原作とは異なる試行錯誤も

 日本テレビ版『ドラえもん』(1973年4月1日〜9月30日の全26回、アニメ制作は日本テレビ動画)が放送されたのは、日曜の夜7時(裏番組が人気アニメの『マジンガーZ』という厳しい時間帯)だった。

 日本テレビ版の設定などを調べてまず驚くのは、テレビ朝日版とは印象がかなり異なるメイン声優陣だろう。

 日本テレビ版のドラえもん役は富田耕生さんだった。『マジンガーZ』のDr.ヘル、『ゲッターロボ』の早乙女博士、『平成天才バカボン』のバカボンのパパでおなじみの大人のおじさんの声といった印象だ。

 さらに、ドラえもんを年上の存在ではなく、もっと身近な友達らしさを出すためにと14話からは、『ドラゴンボール』の悟空の声でおなじみの野沢雅子さんへと変更された。

 のび太の声は太田淑子さん。

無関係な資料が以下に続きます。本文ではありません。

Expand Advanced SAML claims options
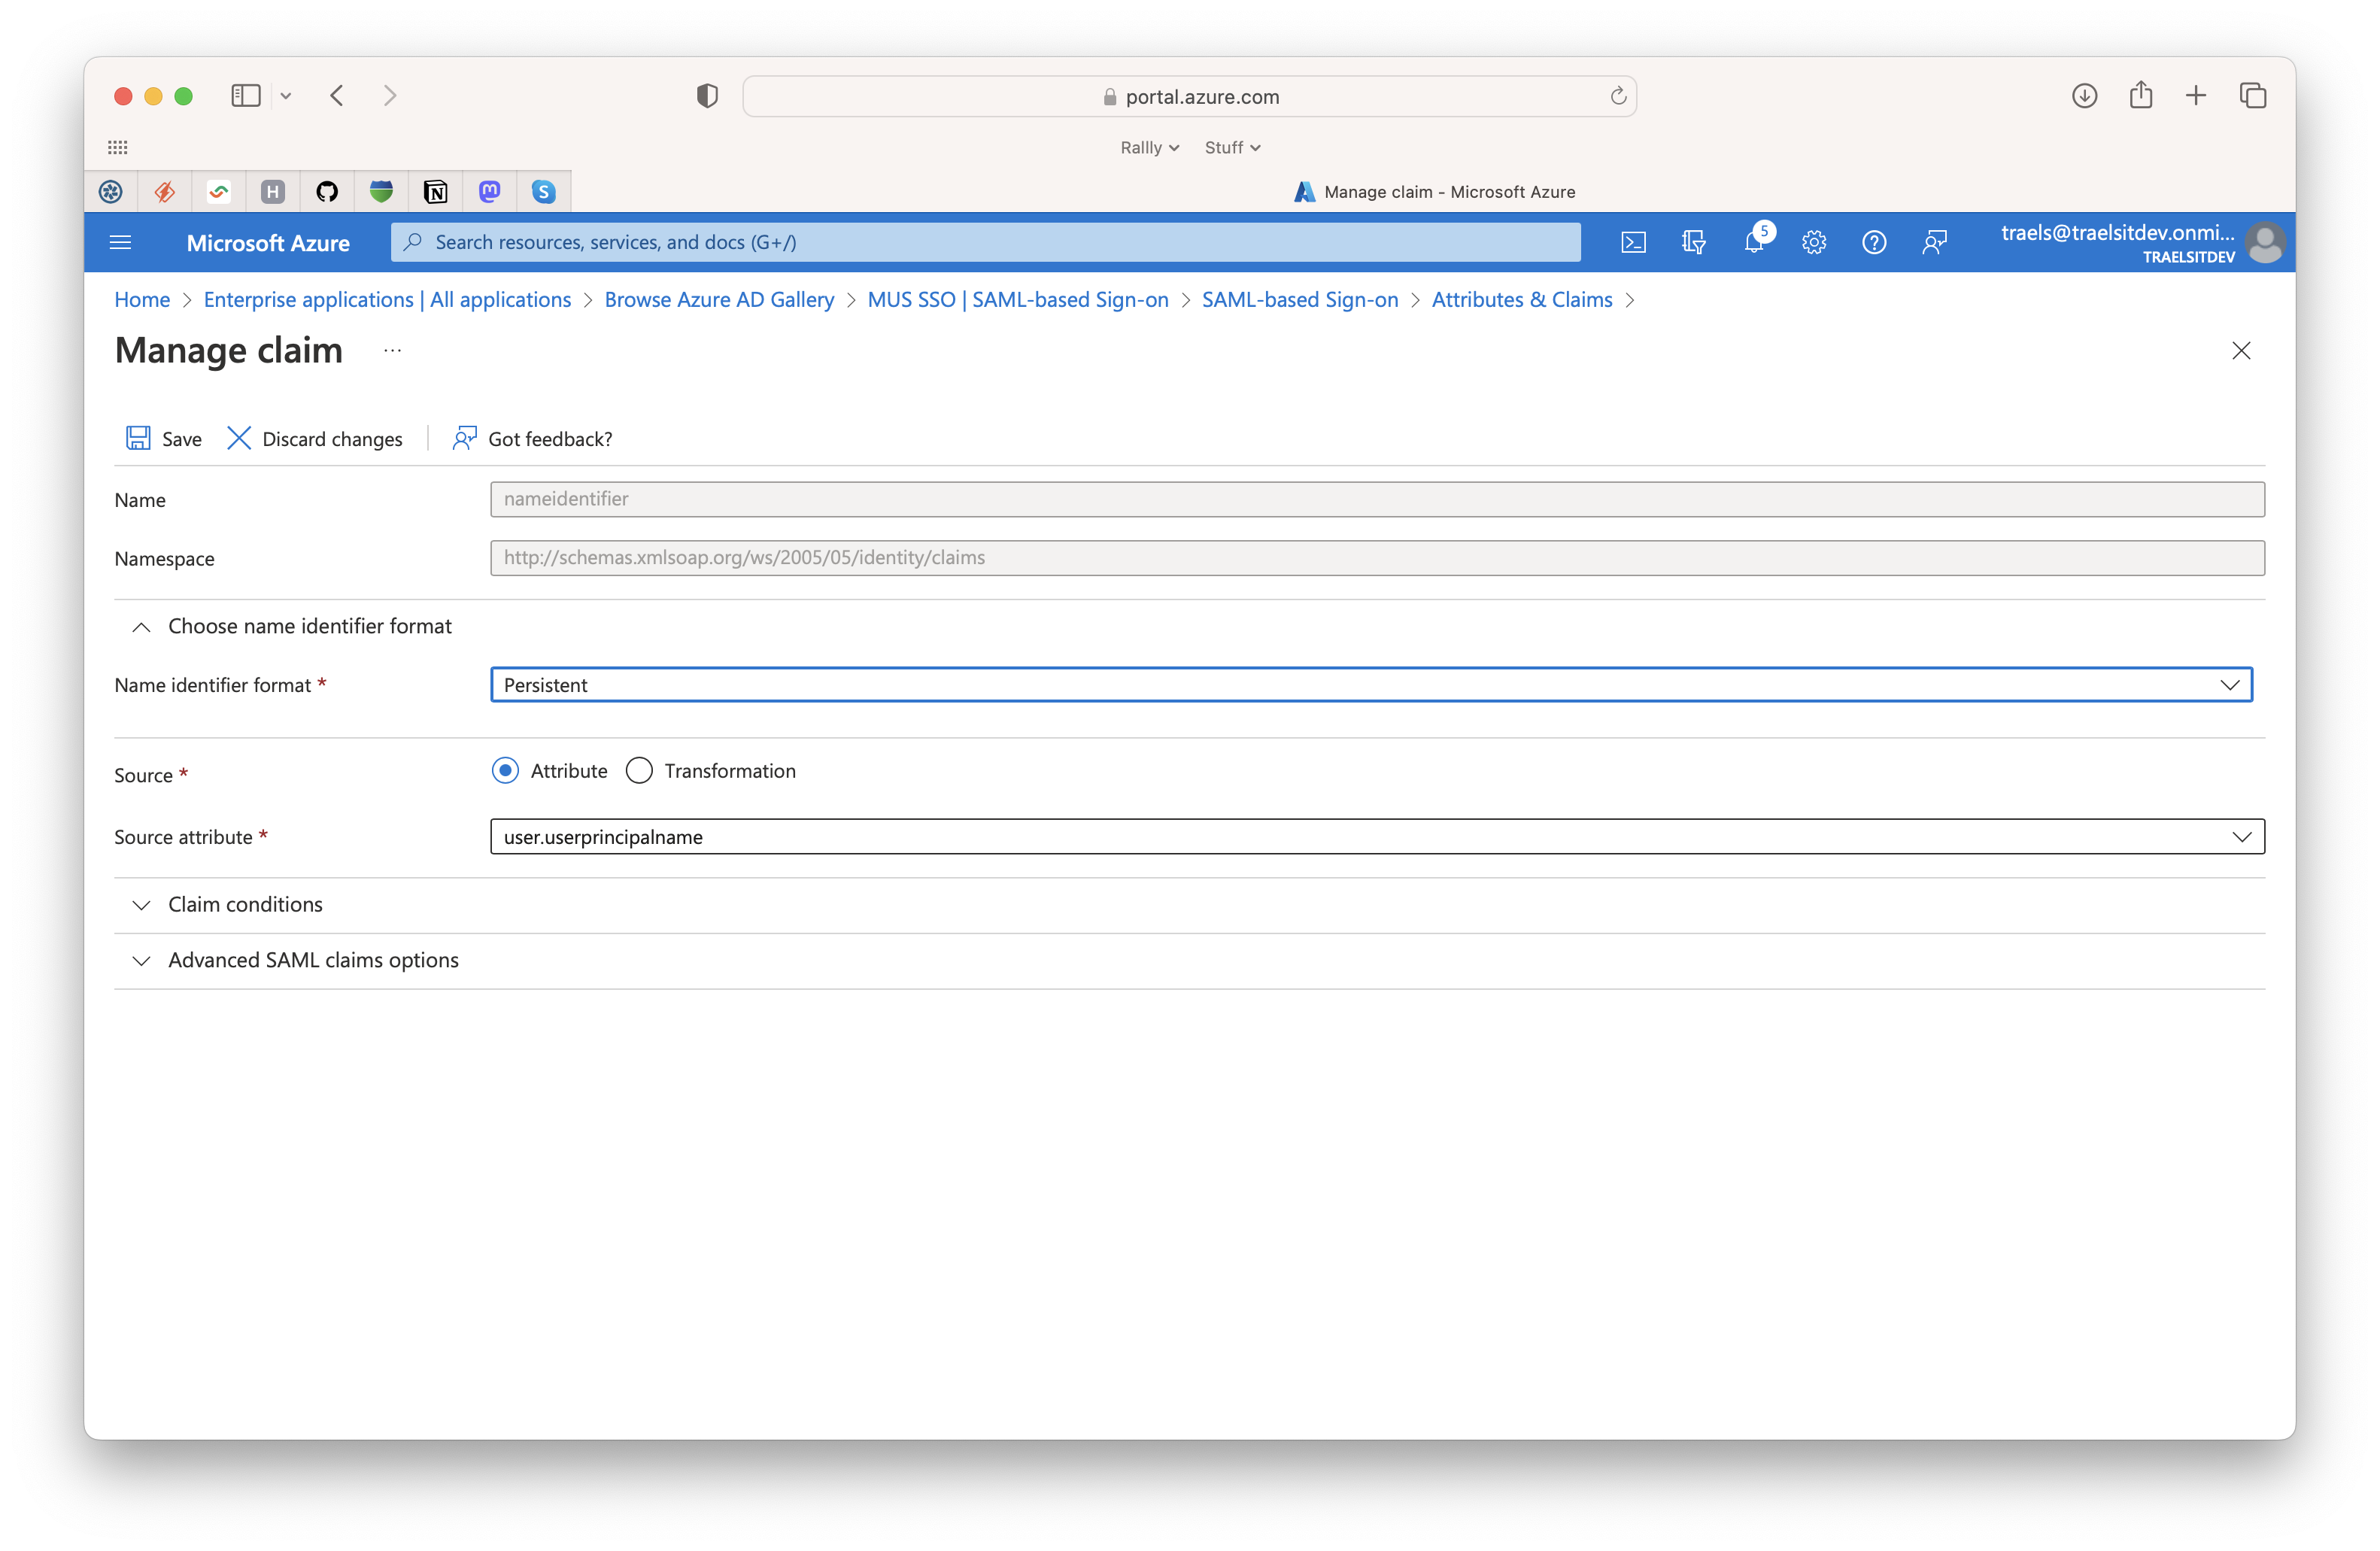The height and width of the screenshot is (1551, 2380). [294, 960]
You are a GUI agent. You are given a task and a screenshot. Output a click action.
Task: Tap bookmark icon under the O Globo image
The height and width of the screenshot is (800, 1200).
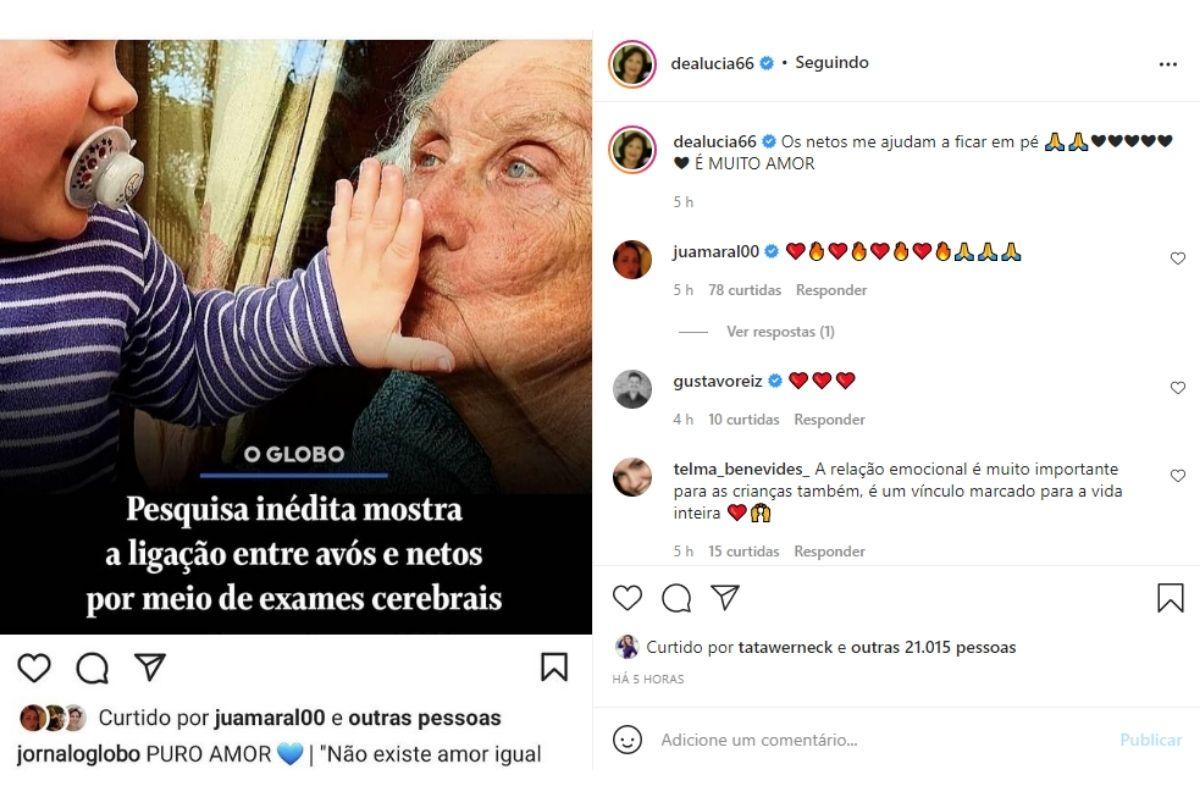554,667
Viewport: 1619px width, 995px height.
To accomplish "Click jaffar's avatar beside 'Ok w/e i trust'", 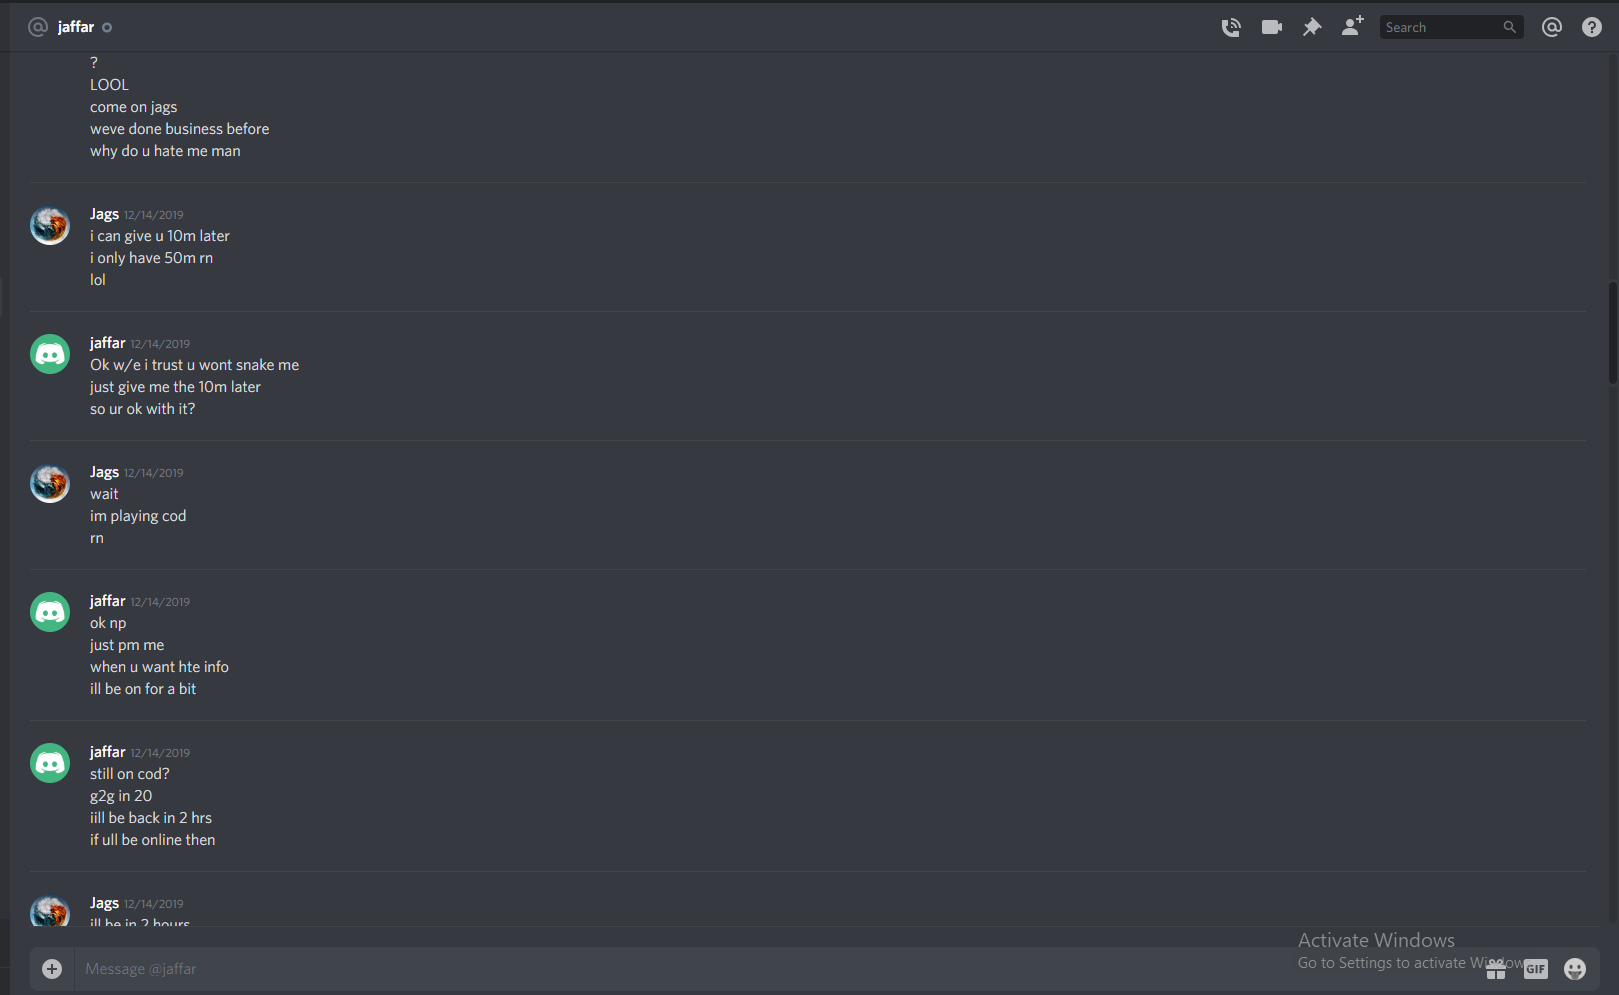I will click(x=50, y=354).

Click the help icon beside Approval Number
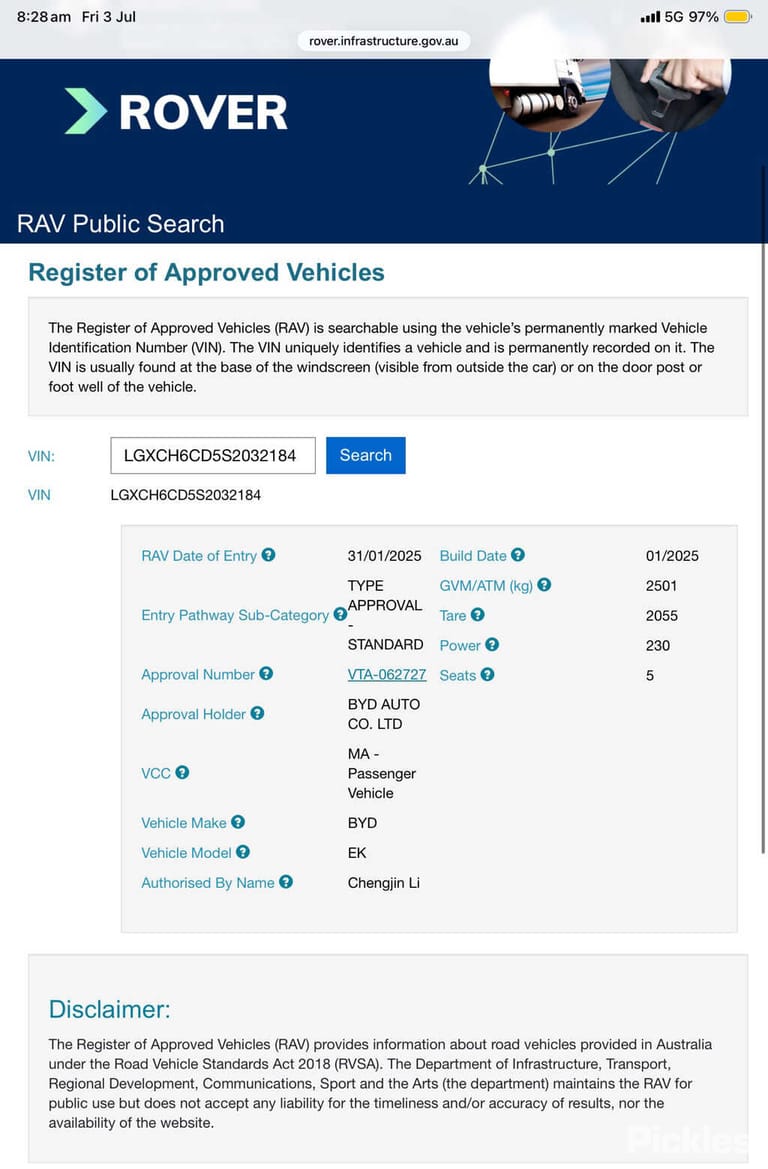coord(266,673)
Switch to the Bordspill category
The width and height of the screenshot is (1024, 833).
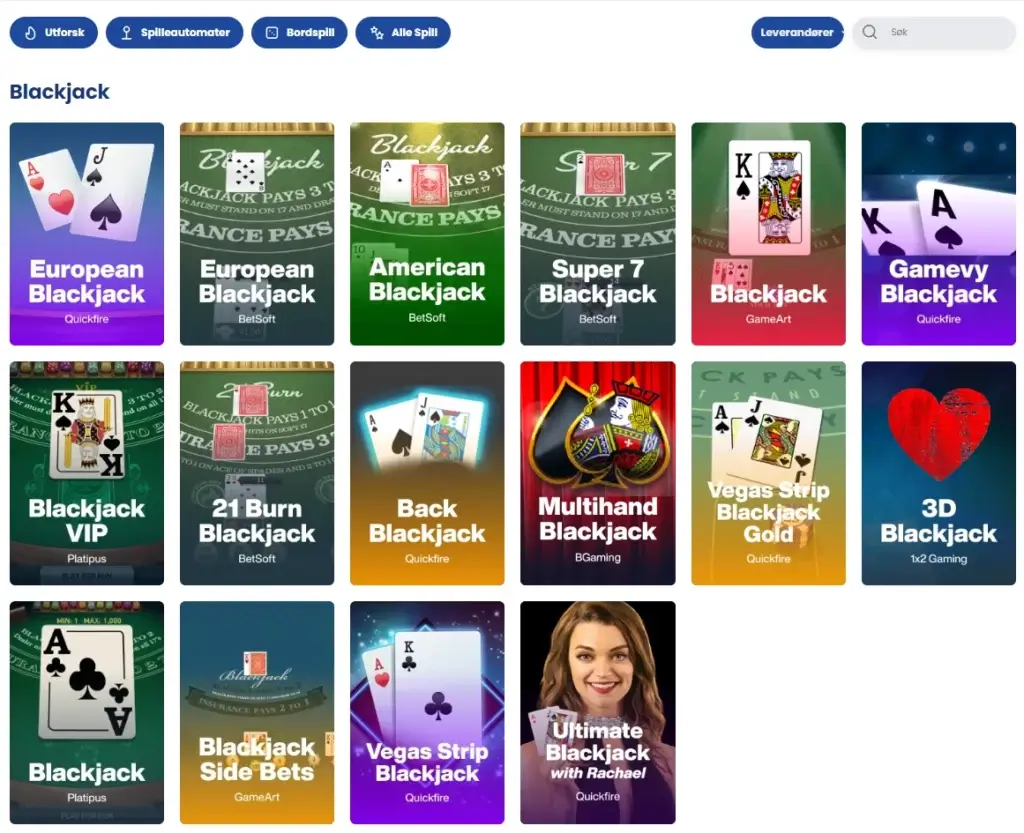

『ジャングル大帝』のレオ、『ひみつのアッコちゃん』のアッコでおなじみのベテランだ。ジャイアンの声は、なんと後にテレビ朝日版でスネ夫を担当した肝付兼太さんだった。そして、のび太の母はテレビ朝日版で、のび太の声を担当した小原乃梨子さんだったというから、なんとも興味深い。ちなみに、しずかちゃんの声は恵比寿まさ子さん。『ジャングル黒べえ』でも紅一点のたかねちゃんを演じている。スネ夫の声は八代駿さん。『いなかっぺ大将』で主人公と対立する西一を演じている。

 設定においても、ジャイアンの母親が故人で父子家庭だったり、しずかちゃんの家にボタ子という家政婦さんがいたり、ドラえもんが秘密兵器を出すかけ声が「あ〜らよっ」と江戸弁だったり、ガチャ子というアヒル型ロボットが登場してしずかちゃんの家に居候したりと、藤本先生のオリジナルにはないアレンジがある。テレビ朝日版との相違は多々あるが、単行本の発売前で原作エピソードも少なかったため、作品のイメージが今のように固まっておらず、下町人情ものを狙った試行錯誤がうかがえる。